### Task description
Transcribe the data in full; each line must match exactly.

### Study material
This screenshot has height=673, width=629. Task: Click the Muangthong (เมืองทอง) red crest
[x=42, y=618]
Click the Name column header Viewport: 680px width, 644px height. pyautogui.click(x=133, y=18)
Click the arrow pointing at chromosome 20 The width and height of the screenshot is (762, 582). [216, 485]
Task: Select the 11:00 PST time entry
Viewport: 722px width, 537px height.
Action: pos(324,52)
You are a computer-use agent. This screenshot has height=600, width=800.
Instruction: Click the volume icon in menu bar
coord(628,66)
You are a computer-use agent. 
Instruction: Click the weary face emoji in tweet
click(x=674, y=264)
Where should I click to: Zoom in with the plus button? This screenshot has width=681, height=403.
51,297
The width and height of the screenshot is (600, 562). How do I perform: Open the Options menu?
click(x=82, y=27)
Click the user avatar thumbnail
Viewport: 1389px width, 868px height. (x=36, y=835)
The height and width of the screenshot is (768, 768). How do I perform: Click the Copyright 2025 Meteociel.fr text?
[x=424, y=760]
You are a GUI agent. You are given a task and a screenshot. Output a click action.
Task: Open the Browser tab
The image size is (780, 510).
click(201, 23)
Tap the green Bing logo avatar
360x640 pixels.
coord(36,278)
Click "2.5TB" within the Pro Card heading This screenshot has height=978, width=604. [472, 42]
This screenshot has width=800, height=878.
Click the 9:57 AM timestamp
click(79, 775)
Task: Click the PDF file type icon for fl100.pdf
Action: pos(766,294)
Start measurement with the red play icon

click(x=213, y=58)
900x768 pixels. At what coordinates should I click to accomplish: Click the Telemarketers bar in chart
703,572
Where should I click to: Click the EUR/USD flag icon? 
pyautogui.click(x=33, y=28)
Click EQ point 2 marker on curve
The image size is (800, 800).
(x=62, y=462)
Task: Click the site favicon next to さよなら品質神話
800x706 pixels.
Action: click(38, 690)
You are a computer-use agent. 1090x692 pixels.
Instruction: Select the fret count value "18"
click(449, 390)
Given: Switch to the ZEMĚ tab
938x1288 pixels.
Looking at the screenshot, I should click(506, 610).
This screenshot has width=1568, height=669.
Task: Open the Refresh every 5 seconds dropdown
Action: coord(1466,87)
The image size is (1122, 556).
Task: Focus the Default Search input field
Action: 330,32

### Written response
This screenshot has height=673, width=629. Task: Click the Muangthong (เมืองทอง) red crest
[x=42, y=618]
Click the Name column header Viewport: 680px width, 644px height. pyautogui.click(x=133, y=18)
Click the arrow pointing at chromosome 20 The width and height of the screenshot is (762, 582). [216, 485]
Task: Select the 11:00 PST time entry
Viewport: 722px width, 537px height.
Action: pos(324,52)
You are a computer-use agent. This screenshot has height=600, width=800.
Instruction: Click the volume icon in menu bar
coord(628,66)
You are a computer-use agent. 
Instruction: Click the weary face emoji in tweet
click(x=674, y=264)
Where should I click to: Zoom in with the plus button? This screenshot has width=681, height=403.
51,297
The width and height of the screenshot is (600, 562). How do I perform: Open the Options menu?
click(x=82, y=27)
Click the user avatar thumbnail
Viewport: 1389px width, 868px height. (x=36, y=835)
The height and width of the screenshot is (768, 768). How do I perform: Click the Copyright 2025 Meteociel.fr text?
[x=424, y=760]
You are a GUI agent. You are given a task and a screenshot. Output a click action.
Task: Open the Browser tab
The image size is (780, 510).
click(201, 23)
Tap the green Bing logo avatar
360x640 pixels.
coord(36,278)
Click "2.5TB" within the Pro Card heading This screenshot has height=978, width=604. [472, 42]
This screenshot has width=800, height=878.
Click the 9:57 AM timestamp
click(79, 775)
Task: Click the PDF file type icon for fl100.pdf
Action: pos(766,294)
Start measurement with the red play icon

click(x=213, y=58)
900x768 pixels. At what coordinates should I click to accomplish: Click the Telemarketers bar in chart
703,572
Where should I click to: Click the EUR/USD flag icon? 
pyautogui.click(x=33, y=28)
Click EQ point 2 marker on curve
The image size is (800, 800).
(x=62, y=462)
Task: Click the site favicon next to さよなら品質神話
800x706 pixels.
Action: click(38, 690)
You are a computer-use agent. 1090x692 pixels.
Instruction: Select the fret count value "18"
click(449, 390)
Given: Switch to the ZEMĚ tab
938x1288 pixels.
Looking at the screenshot, I should click(506, 610).
This screenshot has width=1568, height=669.
Task: Open the Refresh every 5 seconds dropdown
Action: coord(1466,87)
The image size is (1122, 556).
Task: Focus the Default Search input field
Action: 330,32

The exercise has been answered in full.